• [Task brief]: The job is to output each record again, character for character.

(Collected data)
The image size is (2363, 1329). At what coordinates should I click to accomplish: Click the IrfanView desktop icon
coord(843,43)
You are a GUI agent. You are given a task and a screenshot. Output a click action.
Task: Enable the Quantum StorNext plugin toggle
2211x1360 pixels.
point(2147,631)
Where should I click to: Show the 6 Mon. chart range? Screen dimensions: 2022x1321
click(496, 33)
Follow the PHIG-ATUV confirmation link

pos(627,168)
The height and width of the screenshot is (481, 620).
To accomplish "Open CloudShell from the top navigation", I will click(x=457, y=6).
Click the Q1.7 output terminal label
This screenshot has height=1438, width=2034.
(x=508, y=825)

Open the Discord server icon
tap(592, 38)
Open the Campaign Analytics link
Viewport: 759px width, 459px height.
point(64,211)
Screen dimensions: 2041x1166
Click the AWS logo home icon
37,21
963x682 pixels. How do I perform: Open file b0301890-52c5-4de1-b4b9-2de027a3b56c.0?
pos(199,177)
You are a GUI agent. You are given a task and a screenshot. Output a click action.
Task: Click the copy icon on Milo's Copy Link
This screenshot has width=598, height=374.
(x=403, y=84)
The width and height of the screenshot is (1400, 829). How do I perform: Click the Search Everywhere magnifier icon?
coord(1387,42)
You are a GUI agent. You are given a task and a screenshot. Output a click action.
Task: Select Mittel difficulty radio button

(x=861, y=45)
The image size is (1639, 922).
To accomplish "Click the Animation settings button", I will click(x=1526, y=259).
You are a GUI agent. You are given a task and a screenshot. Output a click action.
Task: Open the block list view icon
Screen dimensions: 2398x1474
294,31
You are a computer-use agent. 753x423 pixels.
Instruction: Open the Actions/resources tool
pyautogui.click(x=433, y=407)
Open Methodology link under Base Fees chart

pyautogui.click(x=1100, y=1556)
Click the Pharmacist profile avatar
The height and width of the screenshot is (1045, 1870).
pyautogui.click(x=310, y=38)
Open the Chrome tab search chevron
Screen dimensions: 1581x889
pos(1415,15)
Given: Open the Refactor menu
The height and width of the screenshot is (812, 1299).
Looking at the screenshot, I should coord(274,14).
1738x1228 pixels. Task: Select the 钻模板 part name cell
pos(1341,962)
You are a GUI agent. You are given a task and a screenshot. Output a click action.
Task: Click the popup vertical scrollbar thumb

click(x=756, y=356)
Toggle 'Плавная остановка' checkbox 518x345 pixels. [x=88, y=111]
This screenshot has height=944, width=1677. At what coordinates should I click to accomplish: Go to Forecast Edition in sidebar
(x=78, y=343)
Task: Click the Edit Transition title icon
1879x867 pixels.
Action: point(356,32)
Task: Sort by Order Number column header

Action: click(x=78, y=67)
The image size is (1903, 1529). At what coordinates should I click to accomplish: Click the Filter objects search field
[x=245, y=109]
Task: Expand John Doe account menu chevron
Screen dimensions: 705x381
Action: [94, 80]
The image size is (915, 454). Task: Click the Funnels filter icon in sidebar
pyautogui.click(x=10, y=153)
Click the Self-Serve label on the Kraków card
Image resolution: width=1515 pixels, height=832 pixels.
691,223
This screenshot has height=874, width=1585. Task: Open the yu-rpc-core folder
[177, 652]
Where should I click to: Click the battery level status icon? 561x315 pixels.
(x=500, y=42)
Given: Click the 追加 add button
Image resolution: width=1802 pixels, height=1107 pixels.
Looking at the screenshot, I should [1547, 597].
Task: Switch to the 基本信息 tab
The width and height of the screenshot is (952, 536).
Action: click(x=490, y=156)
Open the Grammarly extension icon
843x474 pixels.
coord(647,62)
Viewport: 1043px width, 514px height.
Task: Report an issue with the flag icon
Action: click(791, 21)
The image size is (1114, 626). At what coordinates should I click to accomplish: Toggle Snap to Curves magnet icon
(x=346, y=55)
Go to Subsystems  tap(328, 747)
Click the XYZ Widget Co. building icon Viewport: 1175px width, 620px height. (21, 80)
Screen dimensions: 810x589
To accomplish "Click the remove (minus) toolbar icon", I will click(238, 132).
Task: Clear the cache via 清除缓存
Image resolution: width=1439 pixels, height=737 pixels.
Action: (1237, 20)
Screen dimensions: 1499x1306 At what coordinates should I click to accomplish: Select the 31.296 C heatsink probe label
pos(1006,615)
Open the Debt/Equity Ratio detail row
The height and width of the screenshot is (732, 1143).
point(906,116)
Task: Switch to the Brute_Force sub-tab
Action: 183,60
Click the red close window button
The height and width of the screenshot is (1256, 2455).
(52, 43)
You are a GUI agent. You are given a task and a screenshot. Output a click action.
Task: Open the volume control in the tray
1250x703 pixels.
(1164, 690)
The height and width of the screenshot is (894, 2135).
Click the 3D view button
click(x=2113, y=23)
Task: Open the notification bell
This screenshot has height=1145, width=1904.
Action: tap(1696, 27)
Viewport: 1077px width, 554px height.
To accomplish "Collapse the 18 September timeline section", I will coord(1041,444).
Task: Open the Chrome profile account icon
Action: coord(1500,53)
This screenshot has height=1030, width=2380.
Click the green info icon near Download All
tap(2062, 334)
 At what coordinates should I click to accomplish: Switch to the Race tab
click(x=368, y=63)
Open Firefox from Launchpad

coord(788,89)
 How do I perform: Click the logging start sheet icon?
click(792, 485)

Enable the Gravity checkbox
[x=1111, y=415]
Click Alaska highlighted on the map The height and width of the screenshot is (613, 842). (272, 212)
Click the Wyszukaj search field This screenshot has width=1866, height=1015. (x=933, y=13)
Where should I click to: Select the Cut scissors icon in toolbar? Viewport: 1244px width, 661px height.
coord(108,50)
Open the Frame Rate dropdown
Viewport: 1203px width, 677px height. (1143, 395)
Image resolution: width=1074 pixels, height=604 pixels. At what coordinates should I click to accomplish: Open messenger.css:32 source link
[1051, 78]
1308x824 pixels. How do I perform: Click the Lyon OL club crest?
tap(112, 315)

• [Completed task]:
The image size is (2363, 1329). At what coordinates should I click to accomplish: Click the IrfanView desktop icon
coord(843,43)
You are a GUI agent. You are given a task and a screenshot. Output a click action.
Task: Enable the Quantum StorNext plugin toggle
2211x1360 pixels.
point(2147,631)
Where should I click to: Show the 6 Mon. chart range? Screen dimensions: 2022x1321
click(496, 33)
Follow the PHIG-ATUV confirmation link

pos(627,168)
The height and width of the screenshot is (481, 620).
To accomplish "Open CloudShell from the top navigation", I will click(x=457, y=6).
Click the Q1.7 output terminal label
This screenshot has height=1438, width=2034.
(x=508, y=825)

Open the Discord server icon
tap(592, 38)
Open the Campaign Analytics link
Viewport: 759px width, 459px height.
point(64,211)
Screen dimensions: 2041x1166
Click the AWS logo home icon
37,21
963x682 pixels. How do I perform: Open file b0301890-52c5-4de1-b4b9-2de027a3b56c.0?
pos(199,177)
You are a GUI agent. You are given a task and a screenshot. Output a click action.
Task: Click the copy icon on Milo's Copy Link
This screenshot has width=598, height=374.
(x=403, y=84)
The width and height of the screenshot is (1400, 829). How do I perform: Click the Search Everywhere magnifier icon?
coord(1387,42)
You are a GUI agent. You are given a task and a screenshot. Output a click action.
Task: Select Mittel difficulty radio button

(x=861, y=45)
The image size is (1639, 922).
To accomplish "Click the Animation settings button", I will click(x=1526, y=259).
You are a GUI agent. You are given a task and a screenshot. Output a click action.
Task: Open the block list view icon
Screen dimensions: 2398x1474
294,31
You are a computer-use agent. 753x423 pixels.
Instruction: Open the Actions/resources tool
pyautogui.click(x=433, y=407)
Open Methodology link under Base Fees chart

pyautogui.click(x=1100, y=1556)
Click the Pharmacist profile avatar
The height and width of the screenshot is (1045, 1870).
pyautogui.click(x=310, y=38)
Open the Chrome tab search chevron
Screen dimensions: 1581x889
pos(1415,15)
Given: Open the Refactor menu
The height and width of the screenshot is (812, 1299).
Looking at the screenshot, I should coord(274,14).
1738x1228 pixels. Task: Select the 钻模板 part name cell
pos(1341,962)
You are a GUI agent. You are given a task and a screenshot. Output a click action.
Task: Click the popup vertical scrollbar thumb

click(x=756, y=356)
Toggle 'Плавная остановка' checkbox 518x345 pixels. [x=88, y=111]
This screenshot has height=944, width=1677. At what coordinates should I click to accomplish: Go to Forecast Edition in sidebar
(x=78, y=343)
Task: Click the Edit Transition title icon
1879x867 pixels.
Action: point(356,32)
Task: Sort by Order Number column header

Action: click(x=78, y=67)
The image size is (1903, 1529). At what coordinates should I click to accomplish: Click the Filter objects search field
[x=245, y=109]
Task: Expand John Doe account menu chevron
Screen dimensions: 705x381
Action: [94, 80]
The image size is (915, 454). Task: Click the Funnels filter icon in sidebar
pyautogui.click(x=10, y=153)
Click the Self-Serve label on the Kraków card
Image resolution: width=1515 pixels, height=832 pixels.
691,223
This screenshot has height=874, width=1585. Task: Open the yu-rpc-core folder
[177, 652]
Where should I click to: Click the battery level status icon? 561x315 pixels.
(x=500, y=42)
Given: Click the 追加 add button
Image resolution: width=1802 pixels, height=1107 pixels.
Looking at the screenshot, I should [1547, 597].
Task: Switch to the 基本信息 tab
The width and height of the screenshot is (952, 536).
Action: click(x=490, y=156)
Open the Grammarly extension icon
843x474 pixels.
coord(647,62)
Viewport: 1043px width, 514px height.
Task: Report an issue with the flag icon
Action: click(791, 21)
The image size is (1114, 626). At what coordinates should I click to accomplish: Toggle Snap to Curves magnet icon
(x=346, y=55)
Go to Subsystems  tap(328, 747)
Click the XYZ Widget Co. building icon Viewport: 1175px width, 620px height. (21, 80)
Screen dimensions: 810x589
To accomplish "Click the remove (minus) toolbar icon", I will click(238, 132).
Task: Clear the cache via 清除缓存
Image resolution: width=1439 pixels, height=737 pixels.
Action: (1237, 20)
Screen dimensions: 1499x1306 At what coordinates should I click to accomplish: Select the 31.296 C heatsink probe label
pos(1006,615)
Open the Debt/Equity Ratio detail row
The height and width of the screenshot is (732, 1143).
point(906,116)
Task: Switch to the Brute_Force sub-tab
Action: 183,60
Click the red close window button
The height and width of the screenshot is (1256, 2455).
(52, 43)
You are a GUI agent. You are given a task and a screenshot. Output a click action.
Task: Open the volume control in the tray
1250x703 pixels.
(1164, 690)
The height and width of the screenshot is (894, 2135).
Click the 3D view button
click(x=2113, y=23)
Task: Open the notification bell
This screenshot has height=1145, width=1904.
Action: tap(1696, 27)
Viewport: 1077px width, 554px height.
To accomplish "Collapse the 18 September timeline section", I will coord(1041,444).
Task: Open the Chrome profile account icon
Action: coord(1500,53)
This screenshot has height=1030, width=2380.
Click the green info icon near Download All
tap(2062, 334)
 At what coordinates should I click to accomplish: Switch to the Race tab
click(x=368, y=63)
Open Firefox from Launchpad

coord(788,89)
 How do I perform: Click the logging start sheet icon?
click(792, 485)

Enable the Gravity checkbox
[x=1111, y=415]
Click Alaska highlighted on the map The height and width of the screenshot is (613, 842). (272, 212)
Click the Wyszukaj search field This screenshot has width=1866, height=1015. (x=933, y=13)
Where should I click to: Select the Cut scissors icon in toolbar? Viewport: 1244px width, 661px height.
coord(108,50)
Open the Frame Rate dropdown
Viewport: 1203px width, 677px height. (1143, 395)
Image resolution: width=1074 pixels, height=604 pixels. At what coordinates should I click to accomplish: Open messenger.css:32 source link
[1051, 78]
1308x824 pixels. How do I perform: Click the Lyon OL club crest?
tap(112, 315)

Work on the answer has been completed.